Textauszug:
↓↓↓
Nicht schmecken dürfte den Verwertungsgesellschaften auch ein richtungsweisendes und auf 207 Seiten begründetes Urteil, in dem sich James Robart vom District Court des Western District of Washington Ende April als erste Richter weltweit zur Höhe eines FRAND-Satzes äußerte. In einer Auseinandersetzung zwischen Motorola (Google) und Microsoft verurteilte er zwar den Software-Giganten wegen Patentverletzung, billigte aber Motorola statt der geforderten vier Milliarden nur gut zwei Millionen Dollar pro Jahr zu. In den Mobilfunkauseinandersetzungen um Standardessenzielle Patente (SEP) war bislang nur die Höhe des Lizenzsatzes umstritten. Auch deutsche Gerichte hatten sich bisher gescheut, hierzu konkrete Angaben zu machen. Sollte der niedrige Satz von Richter Robart allerdings Schule machen, könnte nicht nur das Geschäftsmodell von Verwertungsgesellschaften in Bedrängnis geraten, auch die großen Mobilfunkkonzerne dürften künftig weniger Einnahmen aus ihren Patentportfolios generieren.

Zur Abkühlung der Mobilfunkklagen in Europa hatte wenige Tage zuvor ein vielbeachteter Vorlagebeschluss des Düsseldorfer Landgerichts an den Europäischen Gerichtshof (EuGH) gesorgt. In diesem lässt das Gericht die Orange-Book-Entscheidung des Bundesgerichtshofs überprüfen, die sehr hohe Anforderungen an beklagte Unternehmen stellt, die den Zwangslizenz- oder Kartellrechtseinwand in Verletzungsprozessen um ein SEP geltend machen. Die deutschen Patentgerichte stehen derzeit zwischen der strengen BGH-Auffassung und der deutlich abgeschwächten Auffassung der Europäischen Kommission, wonach der Zwangslizenzeinwand bereits gilt, wenn das beklagte Unternehmen ein Lizenzangebot ohne konkrete Details unterbreitet (mehr…).

Über die Auswirkungen dieser aktuellen Entwicklungen in den Staaten und Deutschland für die Prozesse der Mobilfunkindustrie sind sich die Patentprozessexperten hierzulande derzeit uneins. Allgemein sehen sie zwar nach dem Düsseldorfer Vorlagebeschluss für deutsche Gerichte keinen Anlass mehr, aus einem SEP zu verurteilen, bis der EuGH darüber entschieden hat. Einigkeit besteht zudem, dass es zukünftig vermutlich sehr schwer wird, aus einem SEP einen Unterlassungstitel zu erlangen.
↑↑↑
Bereitgestelltes Material:
↓↓↓
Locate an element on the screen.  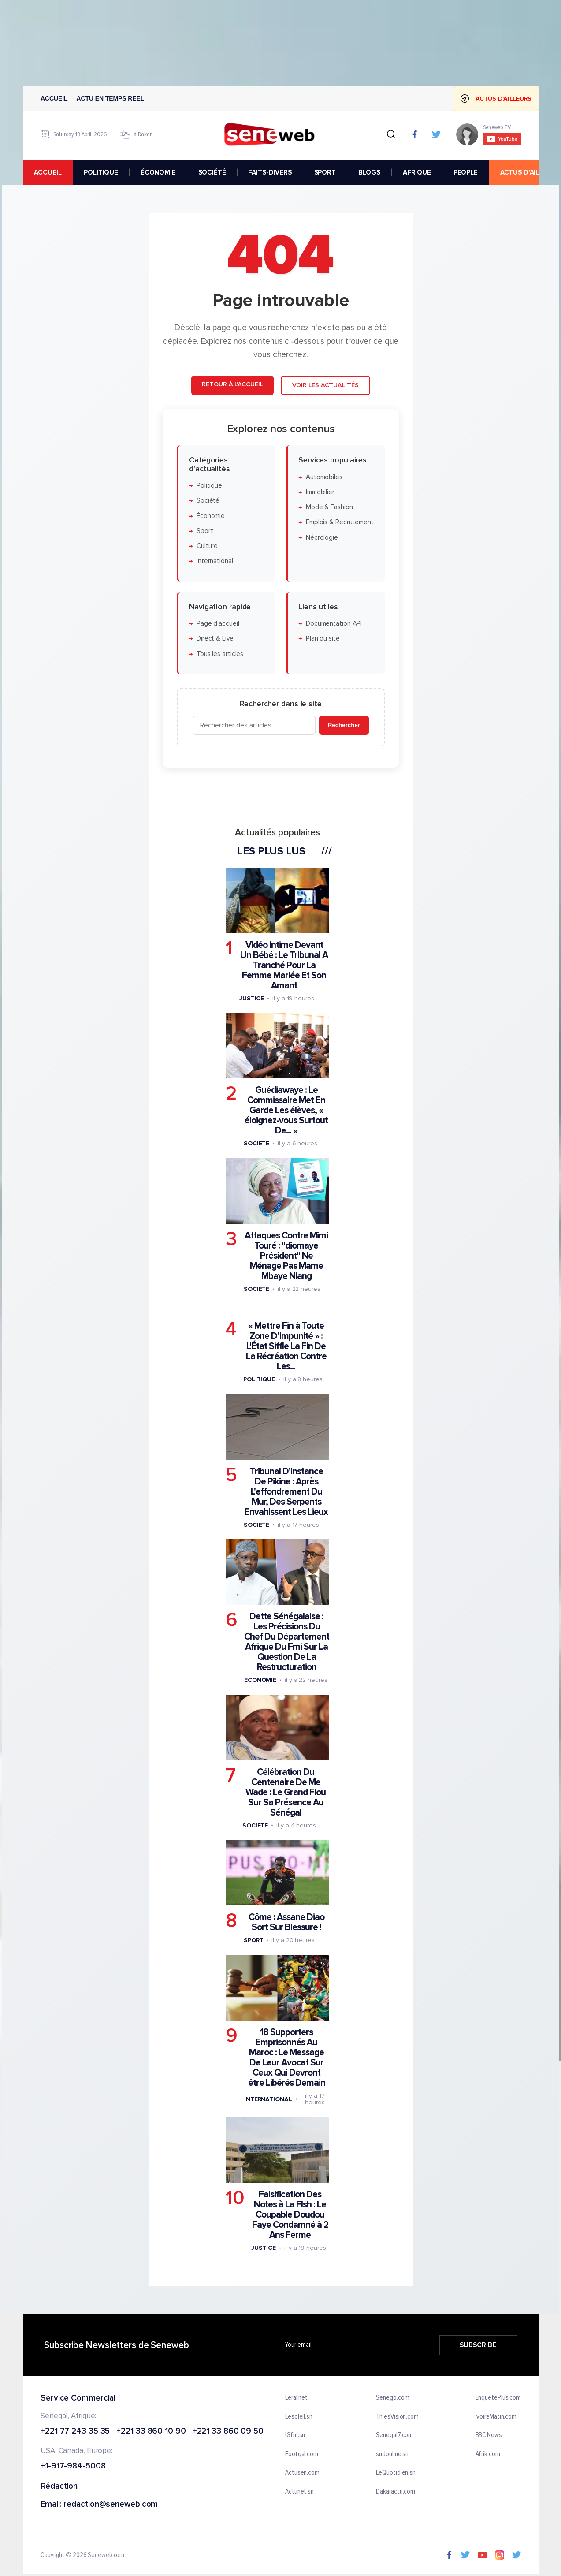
↑↑↑
Aufgabenstellung: Ersetze bitte im Abschnitt des Textauszugs von „Zur Abkühlung der“ bis „Details unterbreitet (mehr…).“ das Wort „Landgerichts“ durch „Oberlandesgerichts“ und gib diesen Abschnitt vollständig wieder.

Lösung:
Zur Abkühlung der Mobilfunkklagen in Europa hatte wenige Tage zuvor ein vielbeachteter Vorlagebeschluss des Düsseldorfer Oberlandesgerichts an den Europäischen Gerichtshof (EuGH) gesorgt. In diesem lässt das Gericht die Orange-Book-Entscheidung des Bundesgerichtshofs überprüfen, die sehr hohe Anforderungen an beklagte Unternehmen stellt, die den Zwangslizenz- oder Kartellrechtseinwand in Verletzungsprozessen um ein SEP geltend machen. Die deutschen Patentgerichte stehen derzeit zwischen der strengen BGH-Auffassung und der deutlich abgeschwächten Auffassung der Europäischen Kommission, wonach der Zwangslizenzeinwand bereits gilt, wenn das beklagte Unternehmen ein Lizenzangebot ohne konkrete Details unterbreitet (mehr…).